PostgreSQL databases are backed up offsite. Backup and restoration are managed by pgBackRest. These are the main commands for working with pgbackrest.

Note

For more information on setting up backups, see Set up backups.

The stanza name is defined in pillar postgres:backup:stanza. You can also find it in the pgbackrest config /etc/pgbackrest/pgbackrest.conf.

View current backups:

pgbackrest info --stanza=example

Restore from backup:

pgbackrest restore --stanza=example --delta

Restore specific backup by timestamp:

pgbackrest restore --stanza=example --set=20210315-145357F_20210315-145459I --delta

The --delta flag saves time when restoring by checking file hashes and only restoring the files it needs to.
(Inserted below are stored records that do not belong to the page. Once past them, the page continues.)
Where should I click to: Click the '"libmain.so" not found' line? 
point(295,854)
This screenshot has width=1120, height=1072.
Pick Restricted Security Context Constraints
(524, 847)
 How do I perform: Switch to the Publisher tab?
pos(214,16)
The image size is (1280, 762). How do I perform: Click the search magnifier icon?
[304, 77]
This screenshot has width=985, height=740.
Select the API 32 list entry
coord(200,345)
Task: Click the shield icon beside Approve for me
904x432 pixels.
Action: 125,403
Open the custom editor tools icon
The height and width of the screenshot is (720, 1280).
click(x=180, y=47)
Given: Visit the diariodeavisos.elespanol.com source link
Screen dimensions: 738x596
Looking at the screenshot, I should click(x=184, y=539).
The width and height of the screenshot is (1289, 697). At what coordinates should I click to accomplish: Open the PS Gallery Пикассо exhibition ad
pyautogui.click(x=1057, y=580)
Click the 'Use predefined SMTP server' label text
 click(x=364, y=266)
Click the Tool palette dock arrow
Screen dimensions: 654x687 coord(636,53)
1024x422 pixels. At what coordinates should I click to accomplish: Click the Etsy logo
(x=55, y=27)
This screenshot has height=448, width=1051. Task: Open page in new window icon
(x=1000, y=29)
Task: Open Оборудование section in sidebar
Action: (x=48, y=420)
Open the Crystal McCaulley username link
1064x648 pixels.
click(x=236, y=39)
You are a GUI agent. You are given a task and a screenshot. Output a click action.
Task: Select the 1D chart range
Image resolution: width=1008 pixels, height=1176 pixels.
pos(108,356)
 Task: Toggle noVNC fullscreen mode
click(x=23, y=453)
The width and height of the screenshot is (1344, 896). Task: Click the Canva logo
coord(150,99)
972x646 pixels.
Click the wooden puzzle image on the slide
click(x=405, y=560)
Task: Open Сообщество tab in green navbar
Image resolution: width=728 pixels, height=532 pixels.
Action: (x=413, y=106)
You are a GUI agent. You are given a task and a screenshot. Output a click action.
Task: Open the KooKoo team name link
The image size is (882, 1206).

If you want to restore every file from the backup, for example if you are restoring to a new server, it may be quicker to not use deltas.

You can run a full restore following this process:

rm -rf /var/lib/postgresql/11/main
mkdir /var/lib/postgresql/11/main
pgbackrest restore --stanza=example

Recover the replica

If replication breaks or the replica server goes offline, you must recover the replica, in two stages: mitigate the downtime, and fix the replication.

Mitigate downtime

  1. Enable public access to the PostgreSQL service on the main server, by modifying its Pillar file:

    postgres:
      public_access: True
    

    For example, for the kingfisher-main target, modify the pillar/kingfisher_main.sls file.

  2. Deploy the main server

  3. Update DNS records:

    1. Login to GoDaddy

    2. If access was delegated, open Delegate Access and click the Access Now button

    3. Open DNS Management for open-contracting.org

    4. Update the replica’s CNAME record to point to the main server’s A record: for example, point postgres-readonly to process1.kingfisher

    5. Wait for the changes to propagate, which depends on the original TTL value

Fix replication

  1. SSH into the replica server as the root user.

  2. Stop PostgreSQL if it is running:

    systemctl stop postgres.service
    
  3. Download the latest database or a backup from a specific point in time

    In this example I’m restoring kingfisher, to restore a different instance, replace kingfisher with the value set in pillar postgres:backup:stanza. pgbackrest is pre-configured to restore the replication configuration (/var/lib/postgresql/11/main/postgresql.conf).

    pgbackrest --stanza=kingfisher --type=standby --delta restore
    

    Note

    See Restore from backup for more information on the pgbackrest restore function.

  4. Start PostgreSQL and monitor:

    systemctl start postgres.service
    tail -f /var/log/postgresql/postgresql-11-main.log
    

    You should see messages about recovering from WAL files in the logs.

If all else fails, you can fallback to rebuilding the replica. See Set up replication.